TASK BRIEF – From the entries that follow, copy each line in which "range" appears.

===== INFORMATION GIVEN

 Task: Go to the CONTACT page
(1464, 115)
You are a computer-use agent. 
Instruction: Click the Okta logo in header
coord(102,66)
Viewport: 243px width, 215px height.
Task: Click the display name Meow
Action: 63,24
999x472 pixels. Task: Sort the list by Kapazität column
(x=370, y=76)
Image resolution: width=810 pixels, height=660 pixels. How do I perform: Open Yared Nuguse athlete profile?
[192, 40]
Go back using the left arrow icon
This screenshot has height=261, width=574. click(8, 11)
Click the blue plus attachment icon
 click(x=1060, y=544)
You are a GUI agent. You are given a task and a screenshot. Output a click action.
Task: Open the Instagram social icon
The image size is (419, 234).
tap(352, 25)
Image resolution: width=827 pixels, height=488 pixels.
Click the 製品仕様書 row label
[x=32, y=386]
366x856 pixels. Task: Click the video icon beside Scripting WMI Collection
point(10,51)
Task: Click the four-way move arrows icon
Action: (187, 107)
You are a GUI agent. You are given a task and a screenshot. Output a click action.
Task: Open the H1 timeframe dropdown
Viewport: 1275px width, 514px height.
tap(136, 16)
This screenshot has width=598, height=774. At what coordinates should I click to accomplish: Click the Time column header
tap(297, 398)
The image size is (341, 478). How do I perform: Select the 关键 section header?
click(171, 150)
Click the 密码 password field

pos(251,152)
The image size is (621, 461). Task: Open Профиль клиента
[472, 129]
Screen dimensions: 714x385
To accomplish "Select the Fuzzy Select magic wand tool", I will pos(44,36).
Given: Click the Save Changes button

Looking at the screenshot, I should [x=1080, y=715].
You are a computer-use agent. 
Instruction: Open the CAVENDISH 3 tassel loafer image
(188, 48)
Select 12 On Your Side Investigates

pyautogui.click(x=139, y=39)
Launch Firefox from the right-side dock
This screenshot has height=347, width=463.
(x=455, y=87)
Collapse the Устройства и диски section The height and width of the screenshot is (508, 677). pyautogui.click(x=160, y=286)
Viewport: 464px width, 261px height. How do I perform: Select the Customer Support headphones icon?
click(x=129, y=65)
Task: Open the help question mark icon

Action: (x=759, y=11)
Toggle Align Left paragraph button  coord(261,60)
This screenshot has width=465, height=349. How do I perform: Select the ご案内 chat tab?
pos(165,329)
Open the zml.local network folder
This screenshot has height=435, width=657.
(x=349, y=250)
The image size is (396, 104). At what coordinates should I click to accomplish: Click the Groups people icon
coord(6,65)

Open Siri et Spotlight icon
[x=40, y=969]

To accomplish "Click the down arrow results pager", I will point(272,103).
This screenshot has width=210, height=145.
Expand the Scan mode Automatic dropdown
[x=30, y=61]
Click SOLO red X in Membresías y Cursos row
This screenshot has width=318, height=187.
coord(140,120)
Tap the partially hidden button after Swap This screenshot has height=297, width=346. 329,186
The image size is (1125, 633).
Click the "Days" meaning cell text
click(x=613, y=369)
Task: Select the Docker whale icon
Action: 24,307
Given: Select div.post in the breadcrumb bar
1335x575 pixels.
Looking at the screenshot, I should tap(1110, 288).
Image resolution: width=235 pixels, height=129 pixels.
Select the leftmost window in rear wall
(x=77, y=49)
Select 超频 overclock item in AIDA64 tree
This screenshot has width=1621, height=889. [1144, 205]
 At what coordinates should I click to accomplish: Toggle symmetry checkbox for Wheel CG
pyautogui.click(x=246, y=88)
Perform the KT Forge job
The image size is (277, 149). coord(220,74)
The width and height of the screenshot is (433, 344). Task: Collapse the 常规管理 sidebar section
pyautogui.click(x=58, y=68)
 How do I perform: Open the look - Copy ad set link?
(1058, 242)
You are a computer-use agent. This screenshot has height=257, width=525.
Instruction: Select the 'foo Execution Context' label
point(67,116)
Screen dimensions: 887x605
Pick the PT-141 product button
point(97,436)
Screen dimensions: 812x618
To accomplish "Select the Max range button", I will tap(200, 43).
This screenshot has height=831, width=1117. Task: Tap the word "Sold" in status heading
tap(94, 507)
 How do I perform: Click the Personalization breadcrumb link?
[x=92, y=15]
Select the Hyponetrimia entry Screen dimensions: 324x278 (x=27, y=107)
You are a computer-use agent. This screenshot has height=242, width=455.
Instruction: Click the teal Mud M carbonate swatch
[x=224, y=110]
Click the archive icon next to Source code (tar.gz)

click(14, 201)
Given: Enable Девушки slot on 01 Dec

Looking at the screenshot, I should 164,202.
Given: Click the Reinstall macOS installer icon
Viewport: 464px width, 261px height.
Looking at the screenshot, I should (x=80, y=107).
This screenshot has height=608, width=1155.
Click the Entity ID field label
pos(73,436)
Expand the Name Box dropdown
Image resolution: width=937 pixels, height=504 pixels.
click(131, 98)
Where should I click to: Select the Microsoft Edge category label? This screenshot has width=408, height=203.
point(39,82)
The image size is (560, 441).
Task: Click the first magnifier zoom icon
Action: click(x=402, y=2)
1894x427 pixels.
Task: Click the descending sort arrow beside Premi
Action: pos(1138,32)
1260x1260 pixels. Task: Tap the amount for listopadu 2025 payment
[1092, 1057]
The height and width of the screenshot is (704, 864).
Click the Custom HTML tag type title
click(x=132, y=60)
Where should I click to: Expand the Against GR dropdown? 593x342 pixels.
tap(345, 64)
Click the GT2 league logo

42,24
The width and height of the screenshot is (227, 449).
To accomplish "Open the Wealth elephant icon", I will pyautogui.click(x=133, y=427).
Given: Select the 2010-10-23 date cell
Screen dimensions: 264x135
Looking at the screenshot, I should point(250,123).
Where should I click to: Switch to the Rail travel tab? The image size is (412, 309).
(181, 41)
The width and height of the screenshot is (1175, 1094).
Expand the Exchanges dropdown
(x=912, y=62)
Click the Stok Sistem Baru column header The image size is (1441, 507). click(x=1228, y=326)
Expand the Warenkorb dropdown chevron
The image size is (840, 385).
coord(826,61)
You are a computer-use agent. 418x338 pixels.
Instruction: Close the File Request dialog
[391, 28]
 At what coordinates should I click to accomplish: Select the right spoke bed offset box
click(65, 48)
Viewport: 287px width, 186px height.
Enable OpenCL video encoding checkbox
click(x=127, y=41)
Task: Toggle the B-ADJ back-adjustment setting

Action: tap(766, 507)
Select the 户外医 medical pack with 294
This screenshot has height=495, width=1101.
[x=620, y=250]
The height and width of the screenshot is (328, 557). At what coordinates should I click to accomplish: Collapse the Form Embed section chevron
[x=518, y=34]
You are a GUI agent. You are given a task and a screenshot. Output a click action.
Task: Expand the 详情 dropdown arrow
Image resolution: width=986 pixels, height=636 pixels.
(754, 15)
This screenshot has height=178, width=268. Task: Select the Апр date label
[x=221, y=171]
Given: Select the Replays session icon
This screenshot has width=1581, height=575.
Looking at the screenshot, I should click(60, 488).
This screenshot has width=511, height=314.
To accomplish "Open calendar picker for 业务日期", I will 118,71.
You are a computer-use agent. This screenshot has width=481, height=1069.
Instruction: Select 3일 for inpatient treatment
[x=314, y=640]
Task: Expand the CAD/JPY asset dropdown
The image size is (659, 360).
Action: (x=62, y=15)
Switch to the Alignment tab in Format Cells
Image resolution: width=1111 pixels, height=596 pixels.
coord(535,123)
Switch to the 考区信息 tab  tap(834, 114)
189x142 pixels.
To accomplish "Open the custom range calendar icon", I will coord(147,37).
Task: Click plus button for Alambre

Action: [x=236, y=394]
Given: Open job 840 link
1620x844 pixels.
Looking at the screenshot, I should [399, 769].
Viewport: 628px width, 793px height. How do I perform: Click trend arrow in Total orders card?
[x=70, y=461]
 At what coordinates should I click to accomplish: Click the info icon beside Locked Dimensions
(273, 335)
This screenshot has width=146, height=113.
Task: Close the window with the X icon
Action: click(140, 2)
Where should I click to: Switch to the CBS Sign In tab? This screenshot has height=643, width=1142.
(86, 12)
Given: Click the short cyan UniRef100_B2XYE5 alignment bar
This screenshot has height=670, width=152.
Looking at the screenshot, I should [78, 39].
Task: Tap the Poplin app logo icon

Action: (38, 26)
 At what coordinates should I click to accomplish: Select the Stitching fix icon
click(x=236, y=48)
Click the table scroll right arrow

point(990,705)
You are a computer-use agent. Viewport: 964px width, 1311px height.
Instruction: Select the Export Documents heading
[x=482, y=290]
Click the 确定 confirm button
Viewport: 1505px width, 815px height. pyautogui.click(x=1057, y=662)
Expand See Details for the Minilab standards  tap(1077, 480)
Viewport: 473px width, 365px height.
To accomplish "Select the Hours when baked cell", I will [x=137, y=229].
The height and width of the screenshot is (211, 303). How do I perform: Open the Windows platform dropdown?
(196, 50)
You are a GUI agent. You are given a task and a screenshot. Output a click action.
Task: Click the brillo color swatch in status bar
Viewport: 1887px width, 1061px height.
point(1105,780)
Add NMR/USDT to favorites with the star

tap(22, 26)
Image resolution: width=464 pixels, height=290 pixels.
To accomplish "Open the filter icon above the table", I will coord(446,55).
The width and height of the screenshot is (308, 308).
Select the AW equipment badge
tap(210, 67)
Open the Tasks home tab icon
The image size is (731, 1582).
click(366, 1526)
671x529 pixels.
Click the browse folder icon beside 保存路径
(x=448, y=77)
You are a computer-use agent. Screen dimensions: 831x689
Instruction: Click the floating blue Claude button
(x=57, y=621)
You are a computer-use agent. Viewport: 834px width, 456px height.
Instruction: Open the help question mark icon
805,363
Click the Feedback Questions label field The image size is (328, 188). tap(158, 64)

==========

TASK OUTPUT –
To accomplish "Select the Max range button", I will tap(200, 43).
To accomplish "Open the custom range calendar icon", I will coord(147,37).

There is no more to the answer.